[Records contained in a dataset]
——
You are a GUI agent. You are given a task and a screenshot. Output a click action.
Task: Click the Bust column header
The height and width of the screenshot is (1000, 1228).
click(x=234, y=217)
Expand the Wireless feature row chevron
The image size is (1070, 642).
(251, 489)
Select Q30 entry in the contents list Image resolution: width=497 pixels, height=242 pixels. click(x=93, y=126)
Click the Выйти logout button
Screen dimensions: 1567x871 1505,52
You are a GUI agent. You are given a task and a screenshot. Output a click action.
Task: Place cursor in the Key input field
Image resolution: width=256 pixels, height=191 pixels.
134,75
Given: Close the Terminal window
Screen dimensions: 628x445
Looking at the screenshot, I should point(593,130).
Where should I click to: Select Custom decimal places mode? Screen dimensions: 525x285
——
TASK DIRECTIONS:
Go through the records from the first line and copy each one exactly, ending after the line that contains "Given: Close the Terminal window". Give nothing else.

EXERCISE RESPONSE:
You are a GUI agent. You are given a task and a screenshot. Output a click action.
Task: Click the Bust column header
The height and width of the screenshot is (1000, 1228).
click(x=234, y=217)
Expand the Wireless feature row chevron
The image size is (1070, 642).
(251, 489)
Select Q30 entry in the contents list Image resolution: width=497 pixels, height=242 pixels. click(x=93, y=126)
Click the Выйти logout button
Screen dimensions: 1567x871 1505,52
You are a GUI agent. You are given a task and a screenshot. Output a click action.
Task: Place cursor in the Key input field
Image resolution: width=256 pixels, height=191 pixels.
134,75
Given: Close the Terminal window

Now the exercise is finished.